Relevant world COVID 19 news
- About 2.2 million US small business loans worth $175bn (£139bn) have been taken out since 27 April, through a government coronavirus relief package. The programme is designed to help businesses pay employees and stay afloat as Covid-19 crisis. The average size of each Payroll Protection Program loan was $79,000 (£63,189).
- The US government has given emergency approval for the anti-viral Ebola drug remdesivir as a treatment for Covid-19. The US National Institute of Allergy and Infectious Diseases (NIAID) found that remdesivir cut the duration of symptoms in patients from 15 days down to 11.However the trials did not give any clear indication whether it can prevent deaths from Covid-19.
- The Indian government has made it compulsory for all public and private sector workers to use a smartphone app designed to trace people who may have been infected with Covid-19. The Aarogya Setu app alerts users who have come in contact with people later found to have Covid-19.
- Around half of US states have started relaxing lockdown measures but the governor of New York said such a move would be premature in his state, the worst-hit in the country.
- Churches in Germany opened for Sunday services for the first time since the lockdown began in March, but singing is banned to prevent new infections.

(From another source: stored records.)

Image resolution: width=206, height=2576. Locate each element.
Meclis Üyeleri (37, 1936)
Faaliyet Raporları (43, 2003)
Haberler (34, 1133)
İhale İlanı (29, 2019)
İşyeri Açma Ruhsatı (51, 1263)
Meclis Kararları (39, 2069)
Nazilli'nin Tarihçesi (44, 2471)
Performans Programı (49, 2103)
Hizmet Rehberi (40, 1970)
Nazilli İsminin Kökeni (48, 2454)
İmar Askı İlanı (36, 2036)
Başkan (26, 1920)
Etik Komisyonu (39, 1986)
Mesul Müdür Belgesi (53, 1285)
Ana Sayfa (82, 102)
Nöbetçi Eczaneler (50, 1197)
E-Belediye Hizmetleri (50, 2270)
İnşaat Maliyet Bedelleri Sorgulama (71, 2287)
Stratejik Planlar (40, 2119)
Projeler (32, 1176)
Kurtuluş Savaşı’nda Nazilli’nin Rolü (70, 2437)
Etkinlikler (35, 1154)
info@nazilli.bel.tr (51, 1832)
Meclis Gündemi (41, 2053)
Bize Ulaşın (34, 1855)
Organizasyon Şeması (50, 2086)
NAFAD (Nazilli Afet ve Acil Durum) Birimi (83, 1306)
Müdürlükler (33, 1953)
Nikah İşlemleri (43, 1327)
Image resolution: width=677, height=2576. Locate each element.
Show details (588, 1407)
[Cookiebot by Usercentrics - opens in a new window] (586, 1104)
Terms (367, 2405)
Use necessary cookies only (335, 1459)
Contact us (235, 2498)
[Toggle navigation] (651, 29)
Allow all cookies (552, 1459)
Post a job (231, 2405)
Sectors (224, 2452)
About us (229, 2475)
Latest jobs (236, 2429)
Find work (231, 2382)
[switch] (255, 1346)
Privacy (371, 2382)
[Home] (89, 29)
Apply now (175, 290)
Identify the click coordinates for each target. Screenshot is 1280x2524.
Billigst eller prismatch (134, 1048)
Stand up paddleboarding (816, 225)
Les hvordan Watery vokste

- Portugal’s six-week state of emergency has ended, but face masks are now compulsory on public transport and people are still being asked to stay at home where possible.
- South Korea will further relax social distancing rules from Wednesday, allowing public facilities such as parks, libraries as well as schools to reopen in phases. The nation has largely managed to bring the coronavirus outbreak under control.
- Vienna Airport is to offer Covid-19 testing to new arrivals who wish to avoid a 14-day quarantine after entering the country. Tests will be available at the airport in the Austrian capital from Monday and will take around two to three hours, and cost €190 (£170). Until now people arriving at the airport have been required to produce a recent health certificate illustrating a negative Covid-19 result or enter quarantine for two weeks.
- Passengers travelling on Eurostar from the UK must wear a face mask or face covering from Monday in line with guidelines from the French and Belgian governments. Any type of mask is suitable, authorities as long as it effectively covers the nose and mouth. Those without masks may be refused travel. Fines may also be imposed in France and Belgium for anyone without a mask.
- The National Trust could lose up to £200m this year due to the Covid-19 crisis, the charity has said as it appeals to the government for “urgent, practical” support after having to halt a number of projects amid the pandemic
- Billionaire investor Warren Buffett says his company Berkshire Hathaway has sold all of its shares in the four largest US airlines. He said “the world has changed” because of the Covid-19.
- Three rail unions, ASLEF, RMT and the TSSA, have written to Prime Minister Boris Johnson, Scottish first minister Nicola Sturgeon, Welsh first minister Mark Drakeford, and the mayor of London Sadiq Khan, saying this is not the time to lift the lockdown and run more trains. The joint letter said it is “completely unacceptable” to put the lives of passengers and rail staff at risk.